C’est ce que dit Agustín Arrieta Urtizberea dans l’interview réalisée par la revue Elhuyar: «La pensée critique est la capacité de remettre en question nos croyances. C'est inconfortable parce qu'il exige un effort. Le plus confortable est de nourrir constamment vos croyances».
La situation actuelle exige un effort particulier, car à la même époque se sont mêlées la peur de se contaminer, l'incertitude quant à l'avenir, le flux continu d'informations et de broussailles, les limites et les normes... Qui croire ?
Pour y contribuer, Elhuyar a publié un décalogue de pensée critique. Entre autres, il propose de remettre en question ses convictions et celles de ceux qui ont une certaine autorité, de faire plus d'une hypothèse, de prendre soin des fautes, de se baser sur la méthode scientifique, et de distinguer entre faces news ou broussailles dans l'inondation d'informations et d'agir avec responsabilité.
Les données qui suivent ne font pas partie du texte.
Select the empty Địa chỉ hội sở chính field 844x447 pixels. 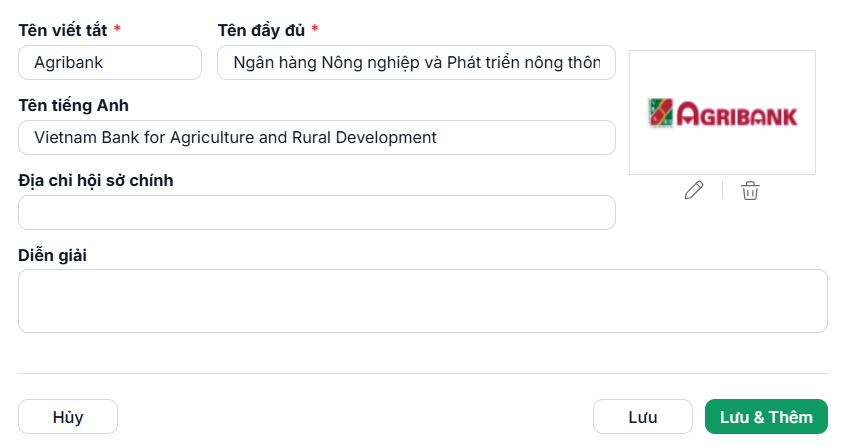[316, 212]
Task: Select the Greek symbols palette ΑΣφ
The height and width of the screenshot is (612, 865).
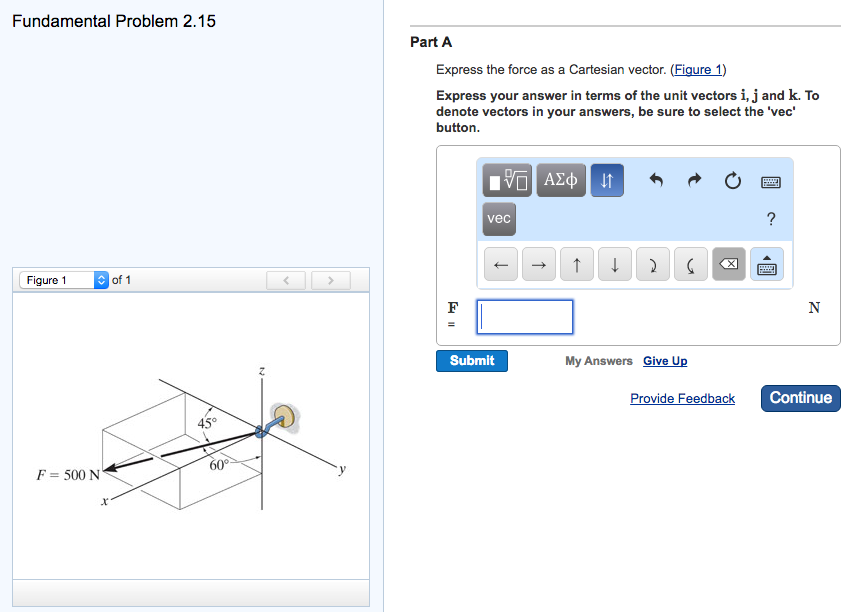Action: click(x=560, y=180)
Cet excès d'information est également connu comme infodémie. L'Organisation mondiale de la santé a converti au printemps le terme officiel et, en plus d'avertir du danger qu'elle comporte, a donné des conseils pour réduire ses effets nocifs. Parmi ces conclusions, on a cité les dommages à la santé physique et mentale, l'augmentation de la stigmatisation et la rupture des attitudes contraires aux normes.
Par la suite, certains gouvernements, dont l'espagnol, ont créé des systèmes de contrôle pour éviter la diffusion par les médias de nouvelles qu'ils considèrent comme fausses et nuisibles. Cependant, ces mesures suscitent de grandes incertitudes et, pour le moment, ne semblent pas avoir été très efficaces, car l'émission de ce genre de nouvelles n'a pas diminué.
Cela n'aide pas beaucoup que certaines nouvelles provenant de l'environnement scientifique et technologique soient plus proches de la propagande que des données objectives. La publication (preprint), antérieure à son analyse par des chercheurs indépendants, est devenue une pratique habituelle et, ces derniers temps, les nouvelles sur les vaccins du covid-19 sont venues de la main des compagnies pharmaceutiques et comme des communiqués de presse avant d'être confirmées par des chercheurs indépendants, des publications scientifiques et des organismes de réglementation.
De nombreux scientifiques ont critiqué ces tendances et ont ouvert un débat sur la façon d'équilibrer les délais requis par la science et l'urgence de répondre à la situation d'urgence. Il serait important que la société participe à ce débat : quelles recherches, quels objectifs, pour qui, comment et quoi compter, quand. Pour cela, la transparence et une société habilitée, capable de penser de façon critique, de demander sont indispensables.
Et c'est que, comme l'a rappelé Arrieta, perdre l'objectivité et le respect des valeurs épistémiques est très dangereux: c'est la porte à la manipulation et au totalitarisme quand il vient de la main du conformisme.